This question is related to c# .net text encoding globalization

The answer is


You can't detect the codepage, you need to be told it. You can analyse the bytes and guess it, but that can give some bizarre (sometimes amusing) results. I can't find it now, but I'm sure Notepad can be tricked into displaying English text in Chinese.

Anyway, this is what you need to read: The Absolute Minimum Every Software Developer Absolutely, Positively Must Know About Unicode and Character Sets (No Excuses!).

Specifically Joel says:

The Single Most Important Fact About Encodings

If you completely forget everything I just explained, please remember one extremely important fact. It does not make sense to have a string without knowing what encoding it uses. You can no longer stick your head in the sand and pretend that "plain" text is ASCII. There Ain't No Such Thing As Plain Text.

If you have a string, in memory, in a file, or in an email message, you have to know what encoding it is in or you cannot interpret it or display it to users correctly.


If you're looking to detect non-UTF encodings (i.e. no BOM), you're basically down to heuristics and statistical analysis of the text. You might want to take a look at the Mozilla paper on universal charset detection (same link, with better formatting via Wayback Machine).


Have you tried C# port for Mozilla Universal Charset Detector

Example from http://code.google.com/p/ude/

public static void Main(String[] args)
{
    string filename = args[0];
    using (FileStream fs = File.OpenRead(filename)) {
        Ude.CharsetDetector cdet = new Ude.CharsetDetector();
        cdet.Feed(fs);
        cdet.DataEnd();
        if (cdet.Charset != null) {
            Console.WriteLine("Charset: {0}, confidence: {1}", 
                 cdet.Charset, cdet.Confidence);
        } else {
            Console.WriteLine("Detection failed.");
        }
    }
}    

You can't detect the codepage

This is clearly false. Every web browser has some kind of universal charset detector to deal with pages which have no indication whatsoever of an encoding. Firefox has one. You can download the code and see how it does it. See some documentation here. Basically, it is a heuristic, but one that works really well.

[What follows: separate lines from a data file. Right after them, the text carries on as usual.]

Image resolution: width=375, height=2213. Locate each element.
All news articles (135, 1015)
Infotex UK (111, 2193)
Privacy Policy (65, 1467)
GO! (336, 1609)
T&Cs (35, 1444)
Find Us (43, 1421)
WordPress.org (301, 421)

Given a reasonable amount of text, it is even possible to detect the language.

Here's another one I just found using Google:


I know it's very late for this question and this solution won't appeal to some (because of its english-centric bias and its lack of statistical/empirical testing), but it's worked very well for me, especially for processing uploaded CSV data:

http://www.architectshack.com/TextFileEncodingDetector.ashx

Advantages:

  • BOM detection built-in
  • Default/fallback encoding customizable
  • pretty reliable (in my experience) for western-european-based files containing some exotic data (eg french names) with a mixture of UTF-8 and Latin-1-style files - basically the bulk of US and western european environments.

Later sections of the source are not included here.